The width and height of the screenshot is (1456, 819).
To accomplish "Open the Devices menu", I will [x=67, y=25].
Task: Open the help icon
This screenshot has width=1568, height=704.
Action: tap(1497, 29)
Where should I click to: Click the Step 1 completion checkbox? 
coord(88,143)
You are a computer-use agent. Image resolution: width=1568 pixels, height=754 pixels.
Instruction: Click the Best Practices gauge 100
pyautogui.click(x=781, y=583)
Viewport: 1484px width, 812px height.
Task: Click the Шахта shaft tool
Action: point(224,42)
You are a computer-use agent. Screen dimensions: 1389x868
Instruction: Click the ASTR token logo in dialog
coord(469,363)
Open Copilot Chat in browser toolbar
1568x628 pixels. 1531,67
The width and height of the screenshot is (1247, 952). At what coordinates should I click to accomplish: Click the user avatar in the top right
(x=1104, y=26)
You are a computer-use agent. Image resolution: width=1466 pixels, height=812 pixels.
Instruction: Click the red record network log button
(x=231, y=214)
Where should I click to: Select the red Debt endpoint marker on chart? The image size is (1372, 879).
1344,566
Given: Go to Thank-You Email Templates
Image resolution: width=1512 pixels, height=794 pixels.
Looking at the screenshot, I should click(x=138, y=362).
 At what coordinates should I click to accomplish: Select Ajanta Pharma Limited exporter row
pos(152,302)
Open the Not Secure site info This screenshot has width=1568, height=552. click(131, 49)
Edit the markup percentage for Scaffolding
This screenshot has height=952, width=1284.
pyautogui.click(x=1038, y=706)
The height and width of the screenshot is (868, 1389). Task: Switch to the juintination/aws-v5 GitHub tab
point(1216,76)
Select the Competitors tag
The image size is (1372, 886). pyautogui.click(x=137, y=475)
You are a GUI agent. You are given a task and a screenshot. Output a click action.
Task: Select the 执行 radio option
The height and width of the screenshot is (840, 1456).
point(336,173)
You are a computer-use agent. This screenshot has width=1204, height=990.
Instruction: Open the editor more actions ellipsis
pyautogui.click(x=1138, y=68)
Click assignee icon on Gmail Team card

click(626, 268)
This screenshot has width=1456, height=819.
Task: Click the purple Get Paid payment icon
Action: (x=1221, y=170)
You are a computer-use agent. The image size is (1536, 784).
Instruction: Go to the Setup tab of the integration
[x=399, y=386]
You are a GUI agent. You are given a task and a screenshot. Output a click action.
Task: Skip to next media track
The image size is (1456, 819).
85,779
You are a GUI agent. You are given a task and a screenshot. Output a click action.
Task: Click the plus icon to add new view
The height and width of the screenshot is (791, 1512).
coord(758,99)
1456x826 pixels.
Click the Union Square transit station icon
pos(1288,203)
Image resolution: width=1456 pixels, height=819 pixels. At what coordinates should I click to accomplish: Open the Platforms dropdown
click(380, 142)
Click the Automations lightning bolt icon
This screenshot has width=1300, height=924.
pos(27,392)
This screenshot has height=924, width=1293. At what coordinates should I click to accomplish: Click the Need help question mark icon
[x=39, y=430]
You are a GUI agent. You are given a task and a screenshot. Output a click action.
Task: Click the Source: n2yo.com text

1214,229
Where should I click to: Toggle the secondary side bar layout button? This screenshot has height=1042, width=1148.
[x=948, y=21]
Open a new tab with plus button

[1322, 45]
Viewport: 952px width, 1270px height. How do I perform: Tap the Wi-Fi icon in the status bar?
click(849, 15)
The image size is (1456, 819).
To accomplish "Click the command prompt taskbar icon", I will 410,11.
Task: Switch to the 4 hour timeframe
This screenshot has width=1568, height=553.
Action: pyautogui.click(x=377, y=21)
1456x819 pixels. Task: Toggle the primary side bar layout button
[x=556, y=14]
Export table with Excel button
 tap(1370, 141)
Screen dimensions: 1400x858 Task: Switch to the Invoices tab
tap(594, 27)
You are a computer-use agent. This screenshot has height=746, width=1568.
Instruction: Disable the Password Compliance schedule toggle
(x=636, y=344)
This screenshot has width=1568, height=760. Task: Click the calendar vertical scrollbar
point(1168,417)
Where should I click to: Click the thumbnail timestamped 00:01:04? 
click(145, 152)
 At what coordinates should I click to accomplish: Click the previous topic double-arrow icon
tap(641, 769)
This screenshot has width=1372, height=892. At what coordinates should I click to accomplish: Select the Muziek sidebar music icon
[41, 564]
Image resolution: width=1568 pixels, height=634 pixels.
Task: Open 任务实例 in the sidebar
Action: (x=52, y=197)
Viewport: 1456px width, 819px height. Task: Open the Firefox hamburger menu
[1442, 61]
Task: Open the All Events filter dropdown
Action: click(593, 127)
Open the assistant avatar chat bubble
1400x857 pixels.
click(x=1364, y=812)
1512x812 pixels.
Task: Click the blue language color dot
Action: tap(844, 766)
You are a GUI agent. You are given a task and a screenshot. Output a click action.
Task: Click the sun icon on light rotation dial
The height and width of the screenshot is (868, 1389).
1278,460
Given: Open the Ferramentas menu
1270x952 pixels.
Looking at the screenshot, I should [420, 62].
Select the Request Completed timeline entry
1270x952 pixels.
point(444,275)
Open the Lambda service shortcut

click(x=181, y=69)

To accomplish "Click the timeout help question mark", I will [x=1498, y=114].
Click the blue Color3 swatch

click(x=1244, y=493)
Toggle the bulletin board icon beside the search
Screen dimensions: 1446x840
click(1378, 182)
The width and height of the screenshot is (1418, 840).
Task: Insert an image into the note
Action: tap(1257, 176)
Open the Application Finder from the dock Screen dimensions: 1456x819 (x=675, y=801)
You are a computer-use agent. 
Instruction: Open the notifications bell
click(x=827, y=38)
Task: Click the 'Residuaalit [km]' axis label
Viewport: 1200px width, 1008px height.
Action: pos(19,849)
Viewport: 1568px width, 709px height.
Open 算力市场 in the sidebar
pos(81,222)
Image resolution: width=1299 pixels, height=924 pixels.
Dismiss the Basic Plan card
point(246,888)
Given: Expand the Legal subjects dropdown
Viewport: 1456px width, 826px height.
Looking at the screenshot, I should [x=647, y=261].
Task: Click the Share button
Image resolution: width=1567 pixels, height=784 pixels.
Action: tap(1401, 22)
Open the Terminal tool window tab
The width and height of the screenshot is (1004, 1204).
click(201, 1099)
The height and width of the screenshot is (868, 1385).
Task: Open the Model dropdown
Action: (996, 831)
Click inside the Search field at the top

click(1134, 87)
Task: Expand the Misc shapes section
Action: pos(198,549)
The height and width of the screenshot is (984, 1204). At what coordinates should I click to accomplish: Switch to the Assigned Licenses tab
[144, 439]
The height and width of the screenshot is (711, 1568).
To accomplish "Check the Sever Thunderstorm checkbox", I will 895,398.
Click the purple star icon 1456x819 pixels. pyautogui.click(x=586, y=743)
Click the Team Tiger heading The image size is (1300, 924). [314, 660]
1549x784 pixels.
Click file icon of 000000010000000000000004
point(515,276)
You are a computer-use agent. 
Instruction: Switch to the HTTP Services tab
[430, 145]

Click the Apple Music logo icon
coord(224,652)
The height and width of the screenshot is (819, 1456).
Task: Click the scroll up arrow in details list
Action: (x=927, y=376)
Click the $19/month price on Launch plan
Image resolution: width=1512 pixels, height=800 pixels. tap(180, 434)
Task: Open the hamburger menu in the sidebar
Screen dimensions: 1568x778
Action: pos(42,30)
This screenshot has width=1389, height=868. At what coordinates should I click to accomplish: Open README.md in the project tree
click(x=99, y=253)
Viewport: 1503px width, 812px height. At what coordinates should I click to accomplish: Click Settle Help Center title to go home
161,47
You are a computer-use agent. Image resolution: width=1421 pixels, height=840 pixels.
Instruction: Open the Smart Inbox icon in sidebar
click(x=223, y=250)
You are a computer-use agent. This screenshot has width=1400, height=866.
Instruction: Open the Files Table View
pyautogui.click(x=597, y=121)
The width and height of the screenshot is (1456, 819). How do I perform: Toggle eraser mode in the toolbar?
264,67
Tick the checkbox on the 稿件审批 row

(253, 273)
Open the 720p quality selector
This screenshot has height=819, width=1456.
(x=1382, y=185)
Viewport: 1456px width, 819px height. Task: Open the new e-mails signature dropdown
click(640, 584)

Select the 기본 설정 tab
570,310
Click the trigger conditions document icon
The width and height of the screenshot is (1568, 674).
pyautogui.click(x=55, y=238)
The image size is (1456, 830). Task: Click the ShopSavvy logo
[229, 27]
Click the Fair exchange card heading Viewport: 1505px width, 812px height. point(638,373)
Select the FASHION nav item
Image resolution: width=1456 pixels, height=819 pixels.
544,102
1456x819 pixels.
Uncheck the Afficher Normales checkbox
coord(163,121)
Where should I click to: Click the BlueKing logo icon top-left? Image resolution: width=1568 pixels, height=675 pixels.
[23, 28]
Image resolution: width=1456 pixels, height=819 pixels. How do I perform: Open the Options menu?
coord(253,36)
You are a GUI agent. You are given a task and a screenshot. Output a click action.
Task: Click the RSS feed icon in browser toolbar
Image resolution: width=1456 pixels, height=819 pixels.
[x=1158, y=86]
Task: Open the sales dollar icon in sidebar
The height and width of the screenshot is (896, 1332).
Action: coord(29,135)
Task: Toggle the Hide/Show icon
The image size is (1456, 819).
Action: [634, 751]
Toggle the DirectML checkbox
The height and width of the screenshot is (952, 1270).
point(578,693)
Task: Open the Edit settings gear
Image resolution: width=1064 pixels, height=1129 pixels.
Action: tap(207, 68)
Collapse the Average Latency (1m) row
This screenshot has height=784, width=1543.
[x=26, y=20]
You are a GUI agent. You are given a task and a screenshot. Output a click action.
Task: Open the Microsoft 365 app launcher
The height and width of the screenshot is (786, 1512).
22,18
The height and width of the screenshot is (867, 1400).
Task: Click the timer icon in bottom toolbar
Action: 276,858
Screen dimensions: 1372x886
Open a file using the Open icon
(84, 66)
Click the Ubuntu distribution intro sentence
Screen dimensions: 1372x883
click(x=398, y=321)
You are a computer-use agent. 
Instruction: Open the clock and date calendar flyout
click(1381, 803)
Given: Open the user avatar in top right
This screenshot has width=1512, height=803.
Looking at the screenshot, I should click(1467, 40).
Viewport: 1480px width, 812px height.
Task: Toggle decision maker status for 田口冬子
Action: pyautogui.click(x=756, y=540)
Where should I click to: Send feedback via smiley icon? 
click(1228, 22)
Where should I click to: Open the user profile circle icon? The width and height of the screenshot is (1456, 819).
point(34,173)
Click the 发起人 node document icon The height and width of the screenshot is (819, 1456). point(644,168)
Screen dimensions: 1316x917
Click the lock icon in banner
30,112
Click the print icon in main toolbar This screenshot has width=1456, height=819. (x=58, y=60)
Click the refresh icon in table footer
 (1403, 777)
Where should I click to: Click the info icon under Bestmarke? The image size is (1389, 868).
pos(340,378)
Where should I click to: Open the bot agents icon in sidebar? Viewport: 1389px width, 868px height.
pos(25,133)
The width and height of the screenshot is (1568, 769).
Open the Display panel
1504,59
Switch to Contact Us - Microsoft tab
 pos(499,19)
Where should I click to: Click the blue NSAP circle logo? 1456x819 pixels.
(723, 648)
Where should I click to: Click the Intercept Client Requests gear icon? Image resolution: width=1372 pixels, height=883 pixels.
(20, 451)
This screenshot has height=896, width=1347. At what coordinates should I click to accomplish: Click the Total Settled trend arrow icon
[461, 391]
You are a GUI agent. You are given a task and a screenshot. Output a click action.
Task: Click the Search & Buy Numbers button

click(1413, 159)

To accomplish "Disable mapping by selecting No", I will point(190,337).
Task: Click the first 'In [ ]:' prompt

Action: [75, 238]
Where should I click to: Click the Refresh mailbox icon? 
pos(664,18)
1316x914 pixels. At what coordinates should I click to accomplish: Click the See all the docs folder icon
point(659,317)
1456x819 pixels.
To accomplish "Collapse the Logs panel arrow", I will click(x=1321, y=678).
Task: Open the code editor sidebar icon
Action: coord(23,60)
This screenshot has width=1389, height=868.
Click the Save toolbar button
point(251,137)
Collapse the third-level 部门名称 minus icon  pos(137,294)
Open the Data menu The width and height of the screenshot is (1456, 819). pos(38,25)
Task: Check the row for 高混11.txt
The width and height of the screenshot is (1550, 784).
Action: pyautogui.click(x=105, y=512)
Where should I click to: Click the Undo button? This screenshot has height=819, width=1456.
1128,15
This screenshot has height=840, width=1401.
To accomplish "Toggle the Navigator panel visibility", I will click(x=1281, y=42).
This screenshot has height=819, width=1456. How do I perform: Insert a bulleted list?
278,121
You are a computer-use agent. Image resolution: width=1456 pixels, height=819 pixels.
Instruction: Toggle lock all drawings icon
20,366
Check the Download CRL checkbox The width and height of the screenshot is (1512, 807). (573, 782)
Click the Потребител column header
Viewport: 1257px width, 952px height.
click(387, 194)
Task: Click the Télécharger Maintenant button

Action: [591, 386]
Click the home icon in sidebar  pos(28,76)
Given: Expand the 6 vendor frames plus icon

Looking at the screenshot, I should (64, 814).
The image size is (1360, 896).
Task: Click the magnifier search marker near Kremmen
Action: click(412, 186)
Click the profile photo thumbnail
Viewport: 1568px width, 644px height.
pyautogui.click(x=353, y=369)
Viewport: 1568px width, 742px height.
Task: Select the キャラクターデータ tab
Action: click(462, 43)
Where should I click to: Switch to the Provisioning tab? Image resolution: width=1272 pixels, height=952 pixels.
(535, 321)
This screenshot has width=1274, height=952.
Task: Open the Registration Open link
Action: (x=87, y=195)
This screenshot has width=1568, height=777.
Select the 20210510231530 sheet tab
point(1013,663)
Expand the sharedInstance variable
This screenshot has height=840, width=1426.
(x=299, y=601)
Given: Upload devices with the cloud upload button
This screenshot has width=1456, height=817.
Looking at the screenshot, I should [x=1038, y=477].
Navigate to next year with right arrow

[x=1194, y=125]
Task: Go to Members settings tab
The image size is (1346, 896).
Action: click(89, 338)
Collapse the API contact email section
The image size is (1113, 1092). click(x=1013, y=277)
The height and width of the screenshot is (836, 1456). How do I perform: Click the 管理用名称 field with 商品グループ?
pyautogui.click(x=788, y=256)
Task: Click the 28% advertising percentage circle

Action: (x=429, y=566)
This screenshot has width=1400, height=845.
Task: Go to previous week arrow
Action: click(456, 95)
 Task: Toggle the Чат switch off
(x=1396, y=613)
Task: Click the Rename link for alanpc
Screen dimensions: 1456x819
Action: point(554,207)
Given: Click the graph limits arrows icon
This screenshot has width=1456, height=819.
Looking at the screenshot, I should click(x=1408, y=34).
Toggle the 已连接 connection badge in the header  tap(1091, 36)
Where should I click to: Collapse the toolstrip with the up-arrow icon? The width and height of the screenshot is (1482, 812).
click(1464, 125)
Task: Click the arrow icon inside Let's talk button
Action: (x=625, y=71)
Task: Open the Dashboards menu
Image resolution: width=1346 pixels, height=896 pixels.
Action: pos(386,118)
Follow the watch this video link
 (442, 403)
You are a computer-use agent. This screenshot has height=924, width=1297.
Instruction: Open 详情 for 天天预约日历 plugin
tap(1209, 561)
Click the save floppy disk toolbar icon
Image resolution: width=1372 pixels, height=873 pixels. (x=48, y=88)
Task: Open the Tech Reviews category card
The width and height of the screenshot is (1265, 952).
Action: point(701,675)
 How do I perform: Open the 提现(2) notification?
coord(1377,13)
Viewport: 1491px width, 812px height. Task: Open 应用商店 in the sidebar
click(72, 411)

§ About this exercise
Return word for word the lines above from the line with "Click inside the Search field at the top" to the line with "The height and width of the screenshot is (711, 1568).", including both and leaving out all others.

§ Solution to this task
Click inside the Search field at the top

click(1134, 87)
Task: Expand the Misc shapes section
Action: pos(198,549)
The height and width of the screenshot is (984, 1204). At what coordinates should I click to accomplish: Switch to the Assigned Licenses tab
[144, 439]
The height and width of the screenshot is (711, 1568).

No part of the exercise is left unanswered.